Reinforcement Learning Experiments on an Inverted Pendulum Simulation

This meta package contains ROS packages listed in the .rosinstall file to run a simulation and train an agent to control the inverted pendulum. Meant to be a sandbox for experimenting with reinforcement learning algorithms and techniques.

training_gif

☝️ Training after ~600 episodes

Prerequisites

  • torch (cpu version is fine)
  • gym
  • ROS Noetic recommended for Python3 support.

Setup

$ mkdir ~/catkin_ws
$ cd ~/catkin_ws
$ git clone https://github.com/dean4ta/rl_experiments src
$ cd ~/catkin_ws/src
$ wstool update
$ cd ~/catkin_ws
$ rosdep install --from-paths src --ignore-src -r -y
$ catkin_make

Quick Start

Terminal 1

$ source devel/setup.bash
$ roslaunch rrbot_gazebo rrbot_world.launch rviz:=true

Terminal 2

$ source devel/setup.bash
$ rosrun inverted_pendulum_rl_control train_ddpg.py

Saving and Loading Model

Once training has produced a model, you can save it to a file at any time with the following command:

rosservice call /save_model "filename: 'model_name'"

This command saves the model to the inverted_pendulum_rl_control/models/ folder.

You can load and evaluate a model with the following command:

roslaunch inverted_pendulum_rl_control eval.launch

This repo contains an existing model that can be evaluated like so:

roslaunch inverted_pendulum_rl_control eval.launch rl_model_name:=trained_actor.pkl

ROS Packages

see .rosinstall for packages included in this meta package.

» Saved data entries
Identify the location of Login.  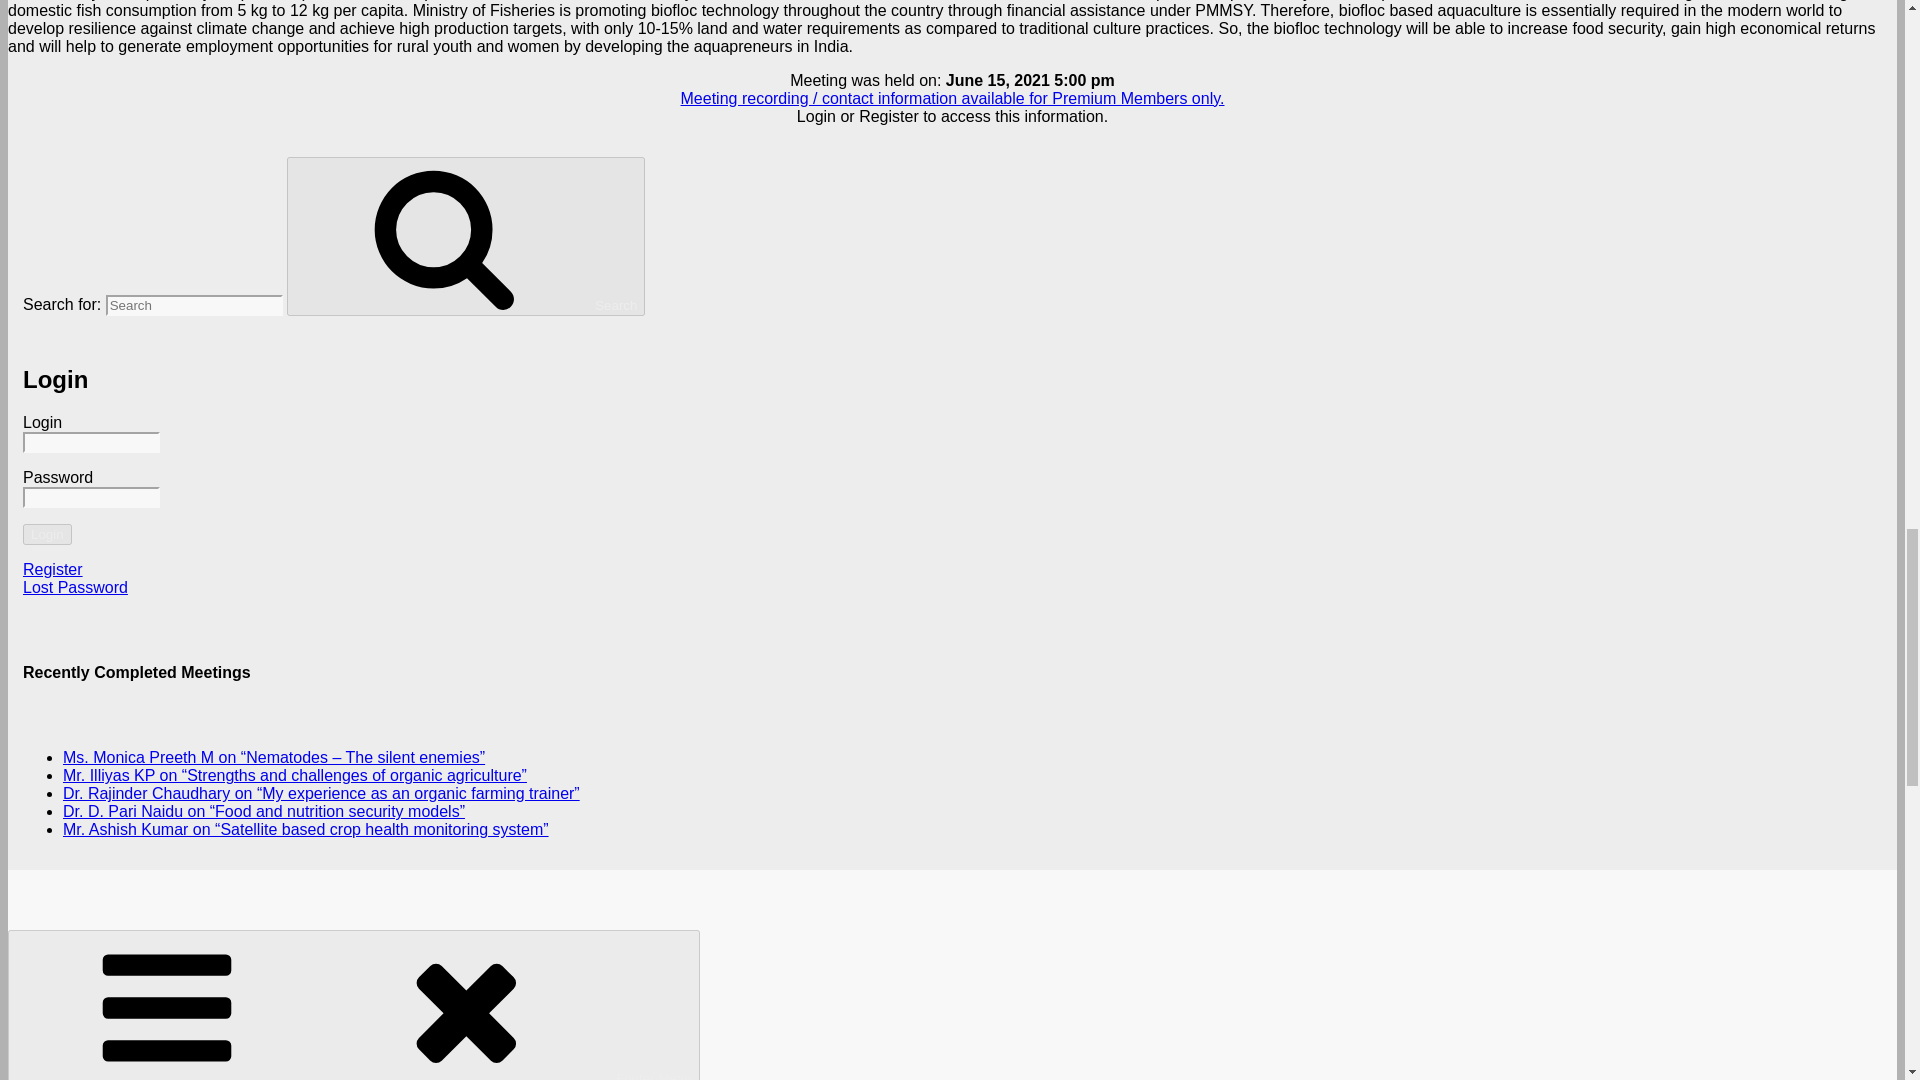
(48, 534).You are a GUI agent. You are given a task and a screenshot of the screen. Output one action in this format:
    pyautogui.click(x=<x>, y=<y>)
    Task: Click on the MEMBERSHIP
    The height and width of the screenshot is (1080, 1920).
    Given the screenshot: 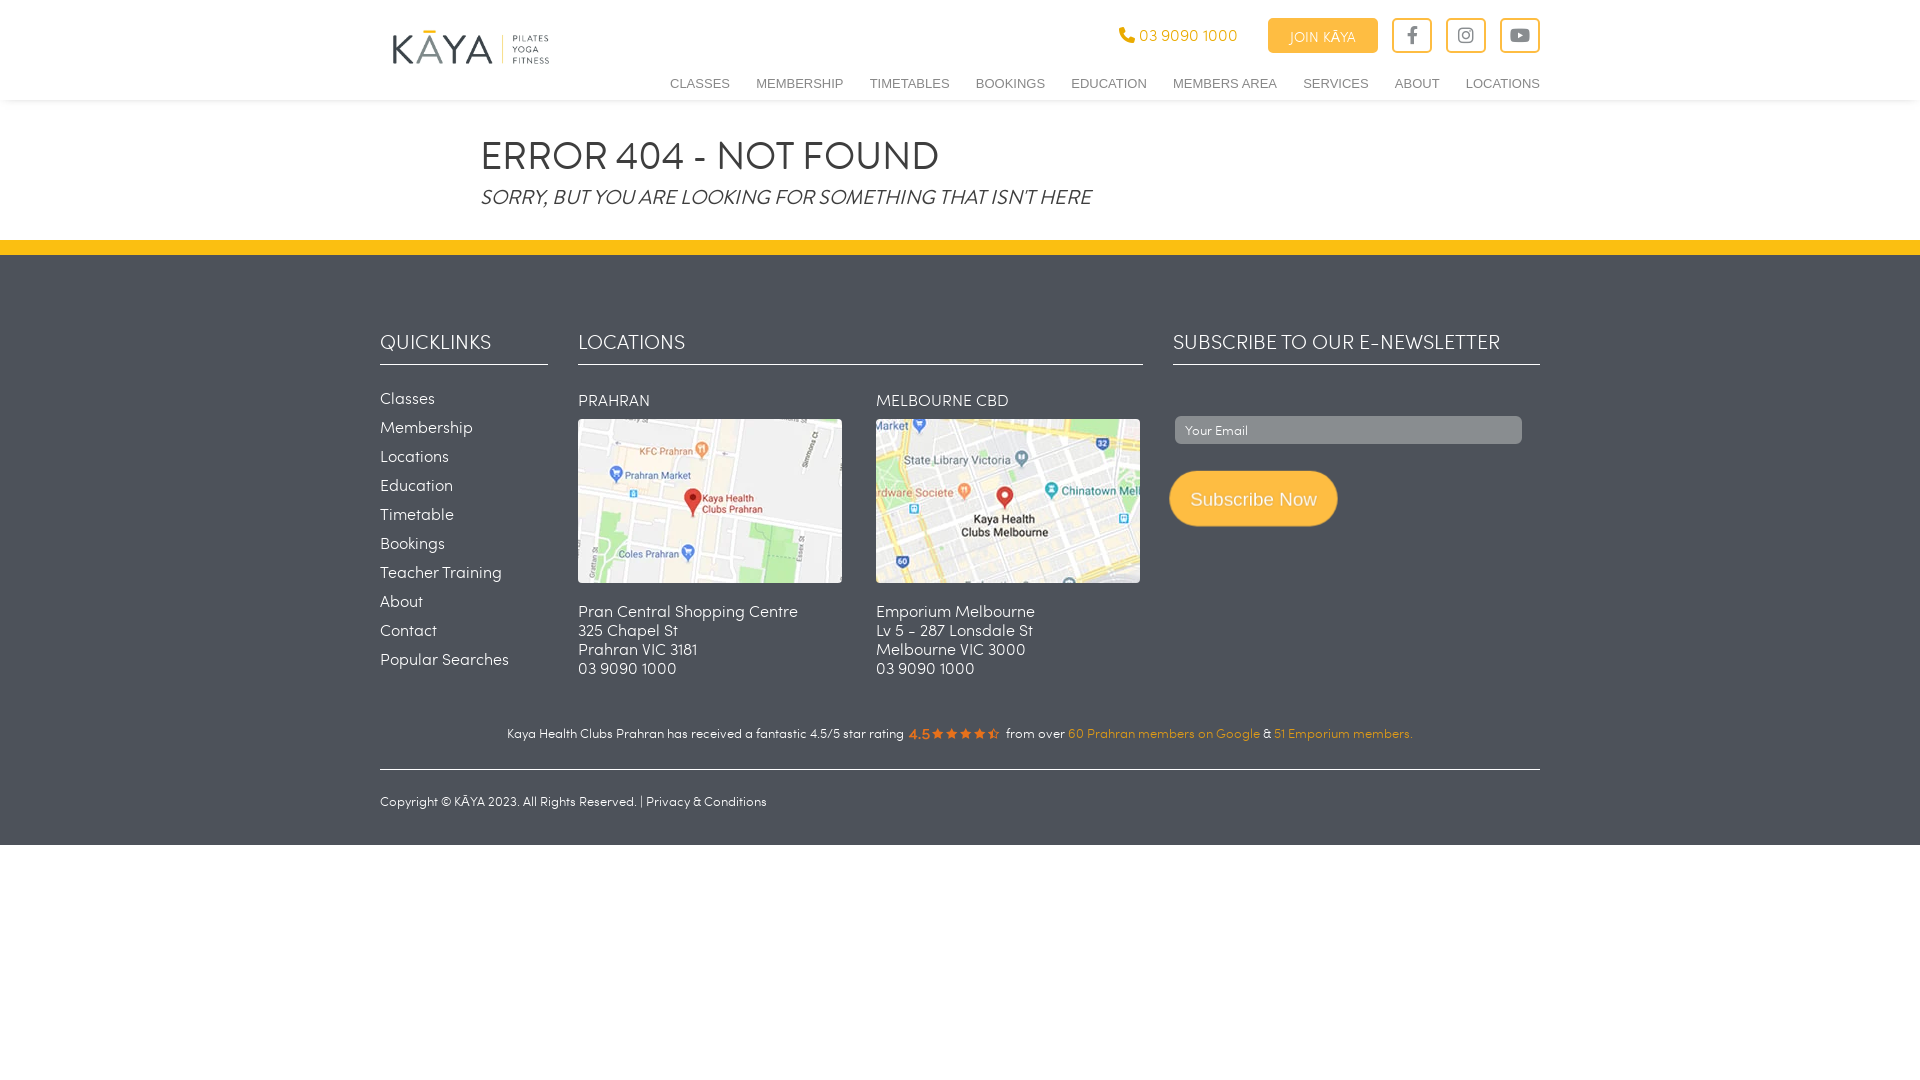 What is the action you would take?
    pyautogui.click(x=800, y=80)
     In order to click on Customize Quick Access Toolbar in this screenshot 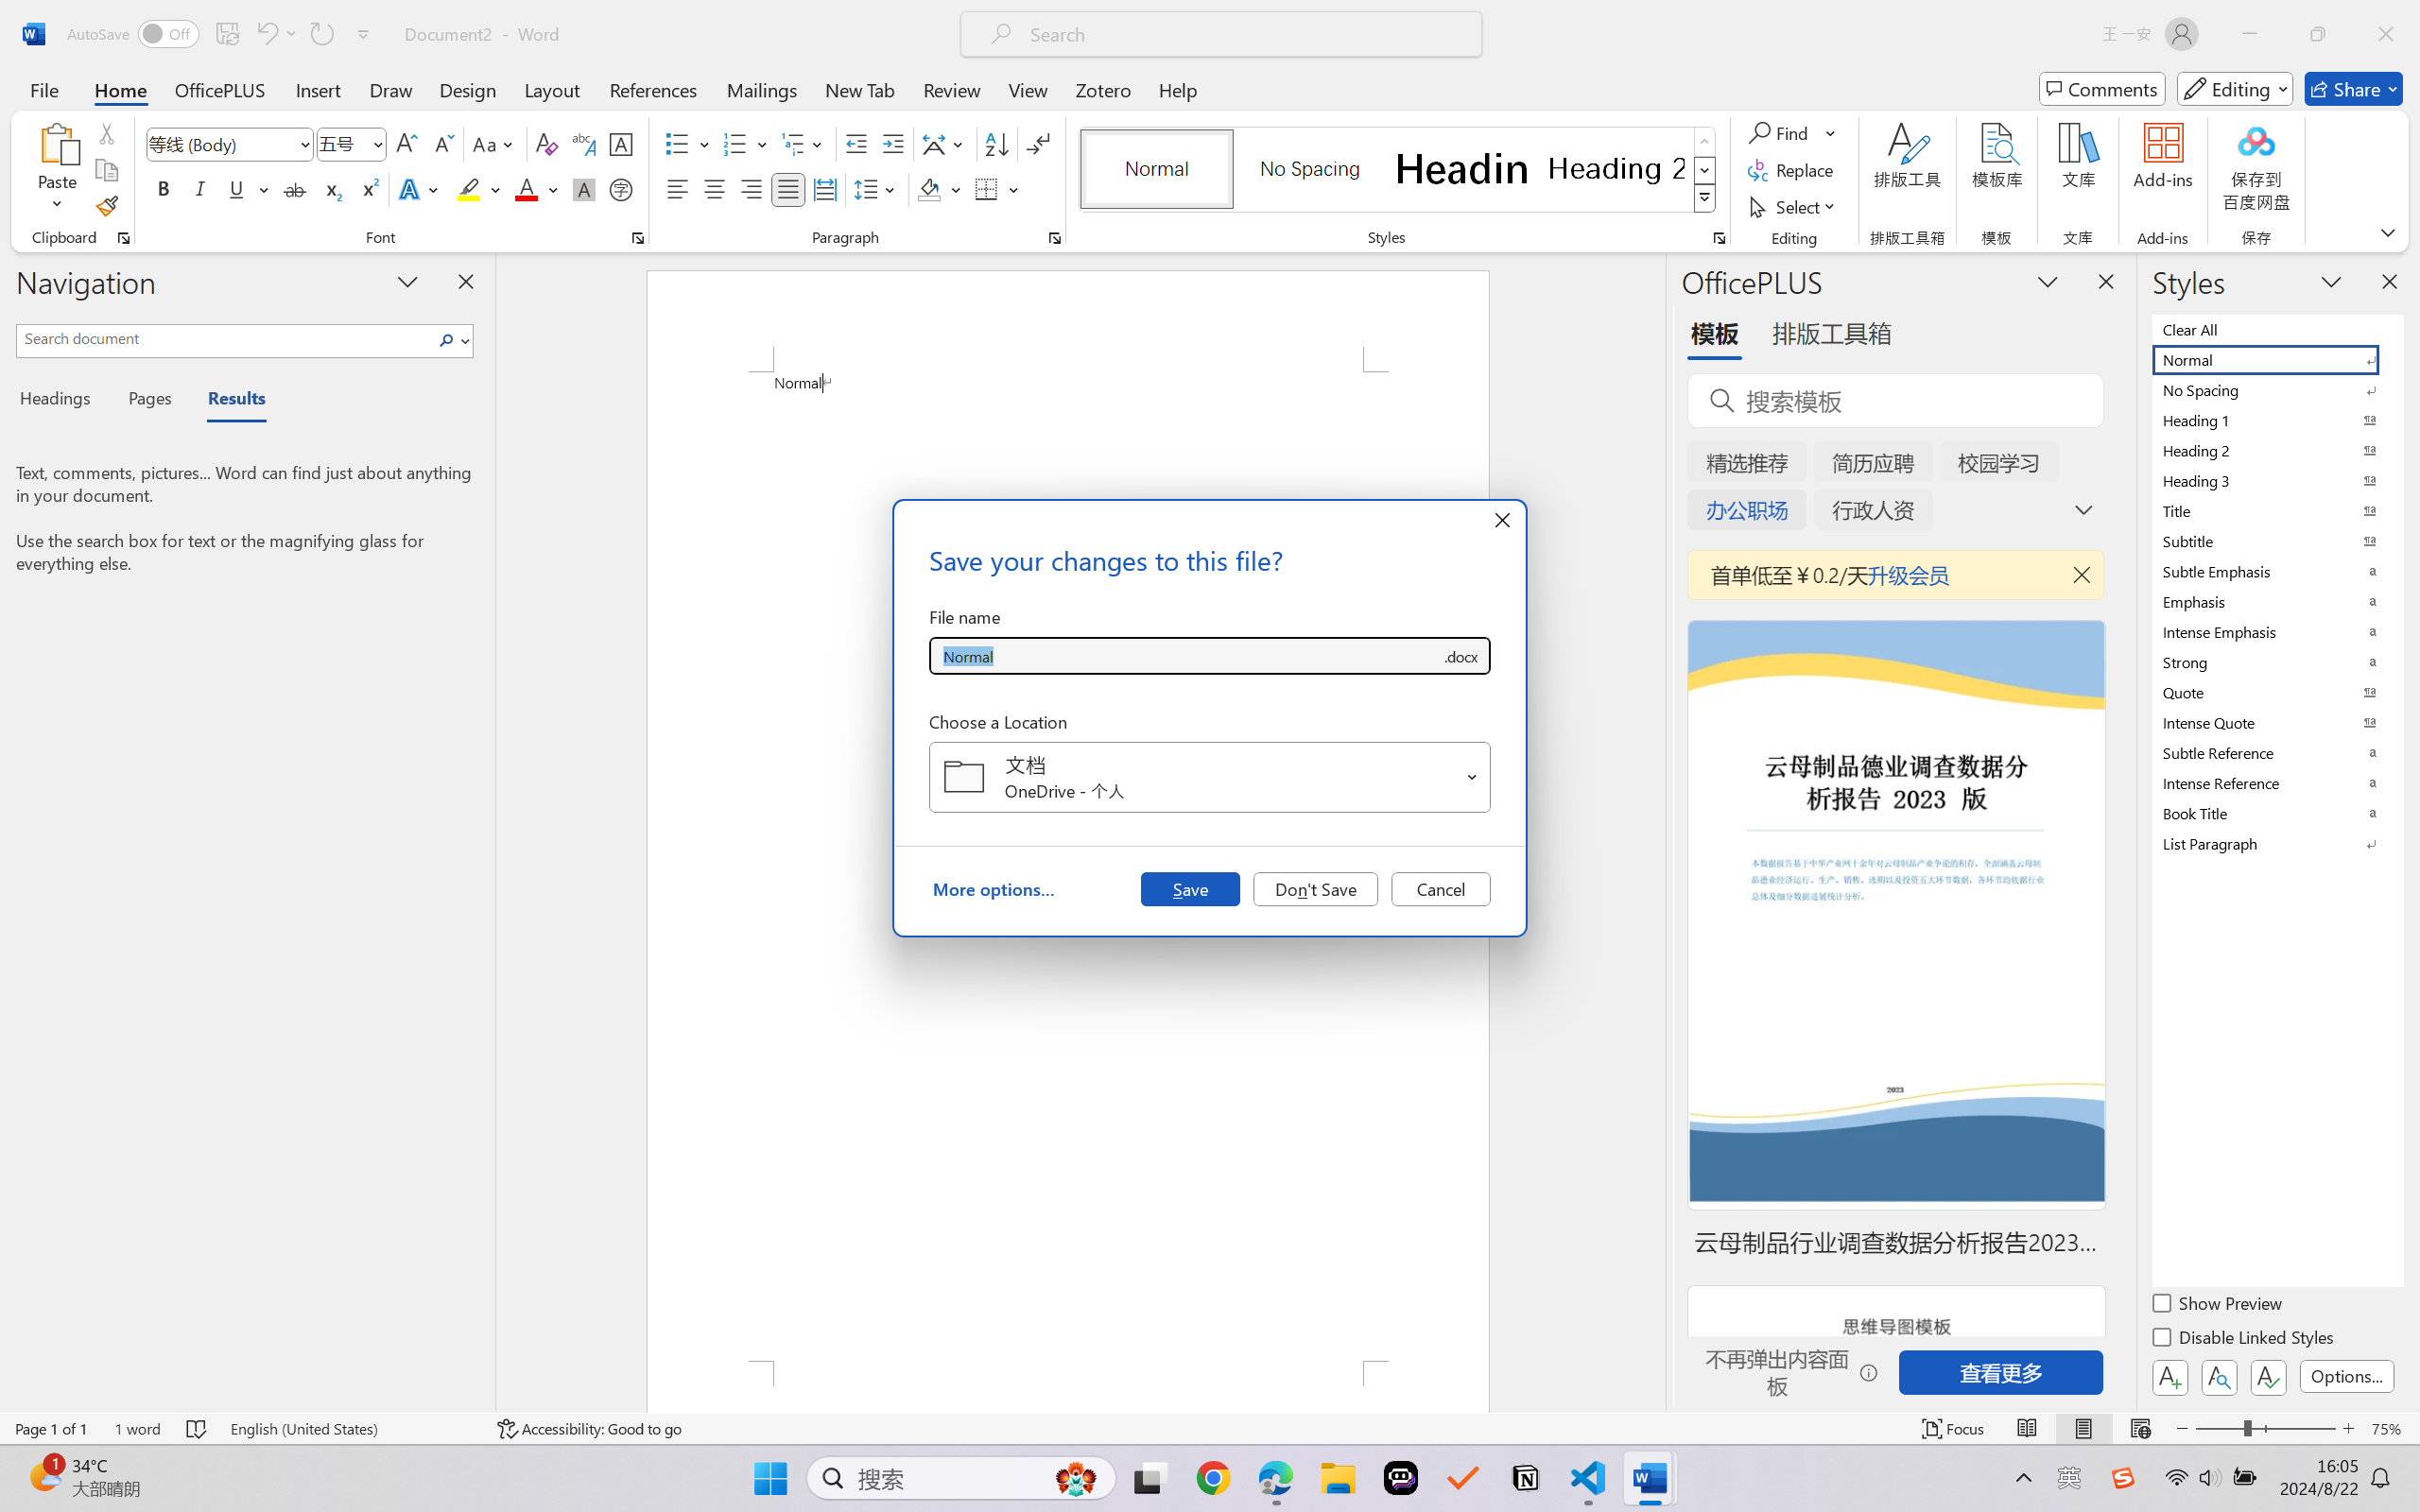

» QUESTIONS TO ANSWER
1. Answer these questions about the inverted pendulum text:
(a) About how many training episodes does the animation show?
(b) Which ROS version is recommended, and for what reason?
(c) Into which folder does the save command write the model?
2. Rewrite the part of the inverted pendulum text starting with "This meta package contains" and going on through "version is fine)", swapping "sandbox" for "testbed".

» ACTIVITY ANSWERS
1.
(a) About 600 episodes.
(b) ROS Noetic, for Python3 support.
(c) The inverted_pendulum_rl_control/models/ folder.

2.
This meta package contains ROS packages listed in the .rosinstall file to run a simulation and train an agent to control the inverted pendulum. Meant to be a testbed for experimenting with reinforcement learning algorithms and techniques.

training_gif

☝️ Training after ~600 episodes

Prerequisites

  • torch (cpu version is fine)